**PROBLEMS AND TASKS:**
(a) Could you echo the chives recipe text word for word, from "Just the smell" to "worth the effort."?
(b) Can you carry on writing the chives recipe text, picking up after its last sentence?

**TEXT SECTION:**
Content starts

Grab a fresh baguette or some thickly sliced bread of your choice. Cut the bread into 2-inch slices, if not already sliced.
Take an entire bulb of garlic sprinkle it with olive oil, put it on a piece of aluminum foil, fire it in the oven and bake it until it’s soft.
Once soft take out the garlic and let it cool but not get cold. You just want it at a temperature where you can handle it with your fingers so as to not get burnt.
While your baked garlic is cooling down a bit, get a small bowl, add a healthy stick of butter, or two or three. Melt the butter on the stove, while melting it add your fresh chives and a bit of salt, stir them around.
Add the garlic paste to your butter and chives that are simmering away in the pot, stir this mixture until it becomes a nice thick sauce.
Now here is the decadent part if you are as a fanatical lover of garlic bread like I am.
- I take the entire slice of bread, submerge it in the garlic sauce then put it on a baking sheet.
- Sprinkle with a light dusting of pecorino cheese.
- Pop your garlic bread into the oven until the cheese has melted and the bread is brown around the edges.
- Take out your golden brown slices of heaven, sprinkle with some more fresh chives and dig in. Absolute heaven, like fairy blessing your tonsils.
Just the smell of your kitchen will drive people a mouthwatering crazy, for miles around.
That was a pretty decadent way to eat garlic bread but well worth the effort.
The practical, most common way is to just paint your bread with the garlic sauce, add your favorite hard cheese if you so desire, pop it in the oven until the bread is golden, again sprinkle some fresh chives over the top. That’s it, a delicious addition to your pasta dish.
If you are health conscious about using butter, you can easily substitute the butter with olive oil, your bread will still be absolutely delicious.
Cooking With Chives And The Baked Potato
Nothing I love more than a baked potato with butter and sour cream, except for a baked potato with sour cream butter and chives.
Chives bring this simple delight to just a higher level. Here is my favorite way to enjoy this.
First, we have to bake our potatoes. Try this and you will love it.
- Wash your potato well so you don’t have any little gritty parts when eating it, you will want to eat the skin with this recipe for sure.
- Cut an inch wedge out of the side of your potato and stick in a peeled clove of garlic.
- Stick the wedge back on top the garlic clove and wrap the potato in aluminum foil.

Content ends

**DATASET CONTENT:**
Content starts

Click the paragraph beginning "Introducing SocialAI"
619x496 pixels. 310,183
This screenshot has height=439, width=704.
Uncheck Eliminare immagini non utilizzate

Content ends

**LIST OF ANSWERS:**
(a)
Just the smell of your kitchen will drive people a mouthwatering crazy, for miles around.
That was a pretty decadent way to eat garlic bread but well worth the effort.

(b)
- Stick your potatoes(s) n the oven or on the BBQ, cook until soft.
- Once cooked, when you slice open the potato you will see the garlic clove has completely melted away into the potato. Great flavor while keep it moist.
- Prepare your sour cream and butter. Now you can either add the sour cream, butter and chives all separately or mix them all together first, I prefer this method as it combines the flavors into a perfect balance.
- Let the butter get soft but not by heating it. Mix your sour cream, butter, salt, pepper and chives together in a small bowl.
- Take you baked potato out of the oven or Bbq.
- Here is a great trick on presentation I learned working in a steak house.
- Keeping the potato in the foil make a slice down the side of the potato.
- Now with your thumb and forefinger from each hand garb the ends of the potato and push then together.
- This will open the potato up while keeping it warm in the foil, it looks great too.
Now add your sour cream, butter, and chive sauce and you are ready to feast.
Salads
I don’t have to say much about this as it’s just common sense to sprinkle fresh chives over any salad once you have finished preparing it, a leafy salad, potato or bean, fresh chives make a beautiful garnish while enhancing the flavor.
You can add chives to that homemade vinaigrette for a delightful addition of flavor.
How Will You Add Chives To Your Next Meal?
Considering the versatility, delicious flavor, and how easy chives are to grow, you should never be without them. All you need is a bit of soil, a small plant pot, and a sunny spot on your window sill. You can begin to enjoy cooking with your own chives daily.